What remains is an endless variety of unsurprising physical shtick, some cute plotting that grows more crazily maniacal and desperate as the movie progresses, and a lot of funny walks from Martin. If this is your cup of tea, then drink to the bottom and enjoy.
Martin plays Philip, drunk on compassion and weaker than a kitten, the totally hapless administrator of the Lifesavers hot line. When he isn't demonstrating how fragile his will and ego are, he's demonstrating his pedantry. Getting a call, he laboriously logs in date and time, and when he actually gets around to picking up, the desperate guy on the other end is long gone.
His staff isn't much more helpful: Catherine (Rita Wilson, Tom Hanks' wife) is a frustrated, flibbertigibbety spinster who gets so upset over some of her callers that she breaks down and has to go hide in the bathroom. Only the great Madeline Kahn is able to generate much comic energy as the unflappably precise and unquenchably unempathetic Mrs. Munchnik, who won't let anybody's suicide interfere with her dinner plans.
What passes for plot clicks in when the nasty landlord (Garry Shandling) delivers eviction notices, which require that Martin raise $5,000 or shut down Lifesavers. At the same time, Wilson's best friend, Juliette Lewis, and her charmless boyfriend, Anthony LaPaglia (why does this guy continue to get work?), show up, in the middle of a grotesque domestic dispute that revolves around possession of a handgun. Two other oddballs arrive: a hulking transvestite (Liev Schreiber) with romantic designs on Martin, and an escapee from "Saturday Night Live," Adam Sandler, doing a routine here that wasn't funny there -- the high-pitched neo-Tiny Tim ukulele-strumming singer.
Ephron has a wry take on male-female relationships that has distinguished her screenwriting and directing career, and underneath the wreckage, there's a hint of romantic comedy. Secretly, the movie is a rondelet, in which, as it opens, everybody is mismatched or unmatched, but by the end, through the imposition of farce mechanics, everybody has found his or her life mate. But that sweetness is totally at odds with the rest of the picture.

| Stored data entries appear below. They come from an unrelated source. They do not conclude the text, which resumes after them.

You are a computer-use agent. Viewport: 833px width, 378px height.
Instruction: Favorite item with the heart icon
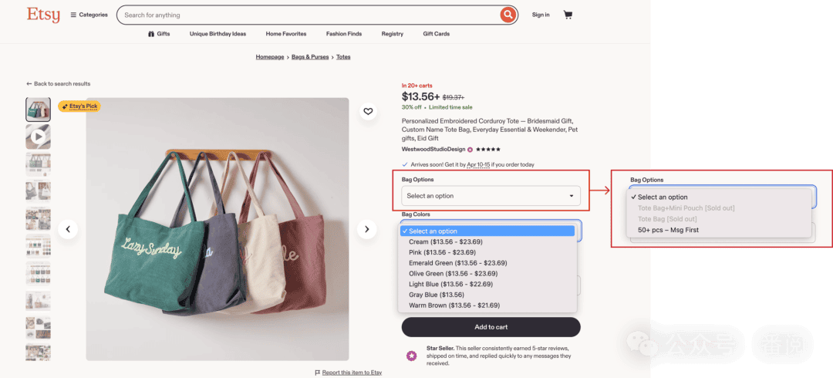(368, 112)

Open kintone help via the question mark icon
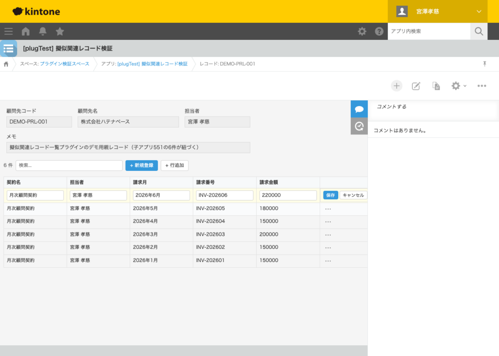[x=379, y=31]
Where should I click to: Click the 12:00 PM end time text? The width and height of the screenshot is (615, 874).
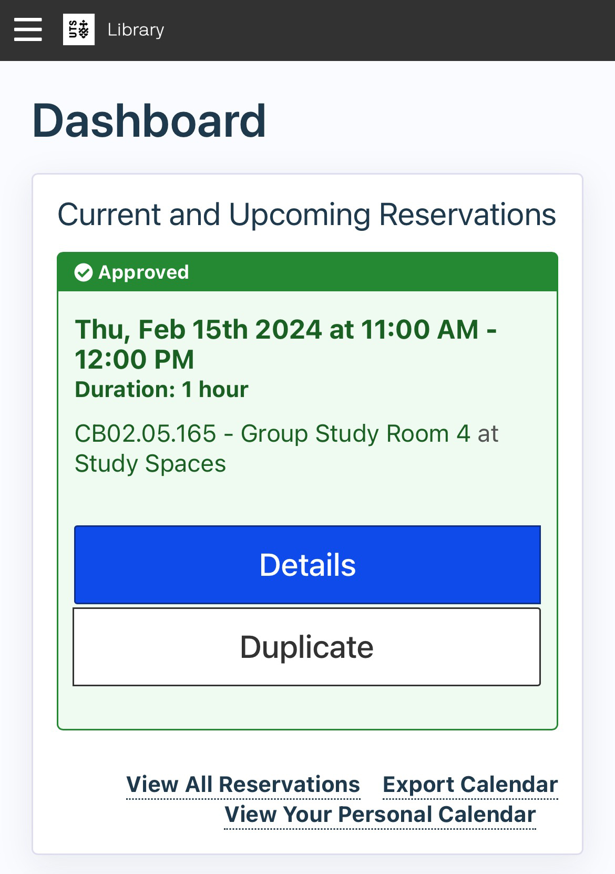(x=135, y=360)
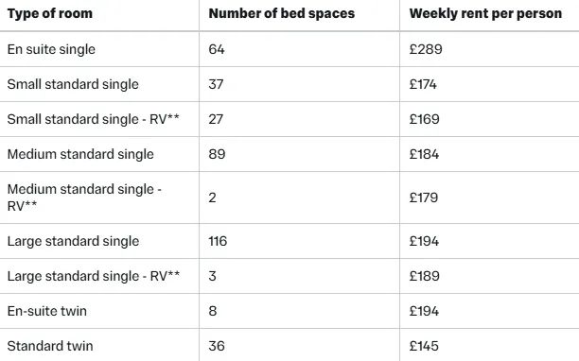579x361 pixels.
Task: Click 'Small standard single - RV**' cell
Action: coord(93,119)

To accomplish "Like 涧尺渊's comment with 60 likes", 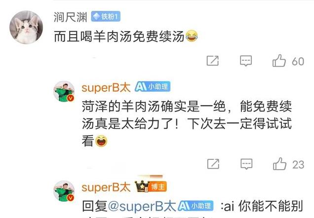I will point(279,61).
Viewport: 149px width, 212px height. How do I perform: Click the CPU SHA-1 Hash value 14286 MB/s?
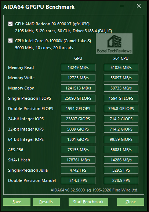coord(121,160)
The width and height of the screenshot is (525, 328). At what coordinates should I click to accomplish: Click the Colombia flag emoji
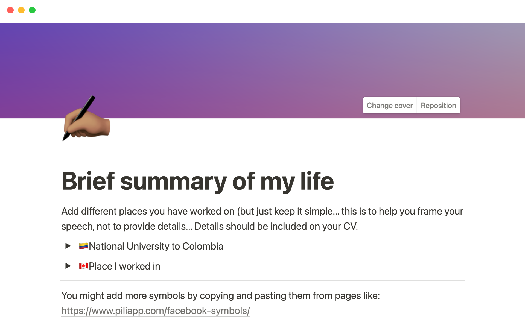click(83, 246)
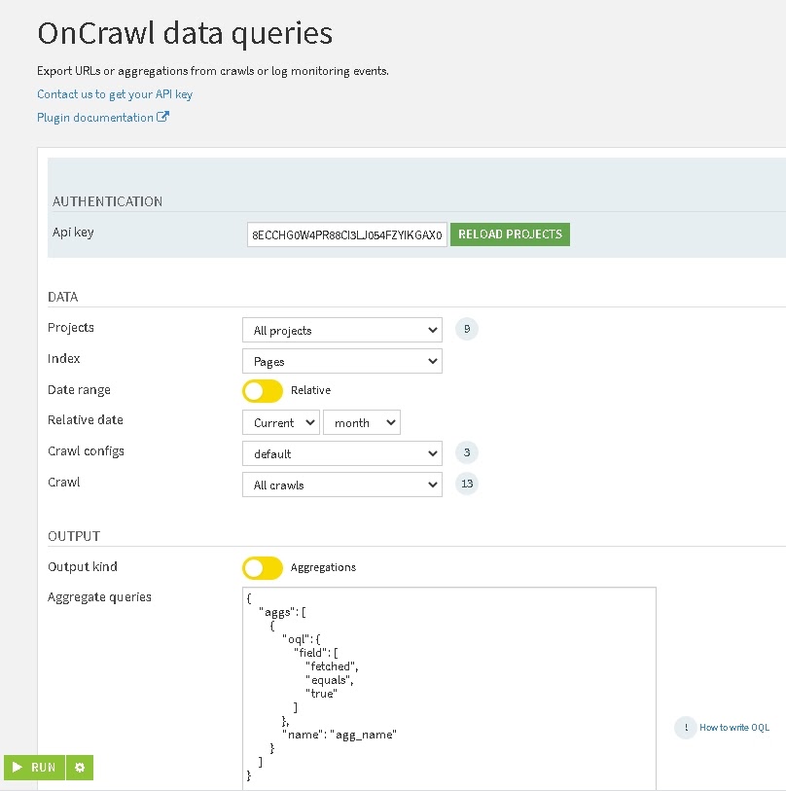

The endless physical comedy feels absurdly forced, but worst of all, the hot-line office itself is so irritating and unprofessional that one can't invest in its survival, which is only the key issue of the film. I understand the film's key comic device: that the operators of the line are far more neurotic than the people who call them. They need help worse than the potential suicides on the line.
But Ephron can't find a way to make this situation continually helpless. In fact, the staff members are so deeply irritating, the film becomes increasingly difficult to endure. One more crying jag by Wilson and I was out of there. I urge caution in approaching this film: The life you save may be your own.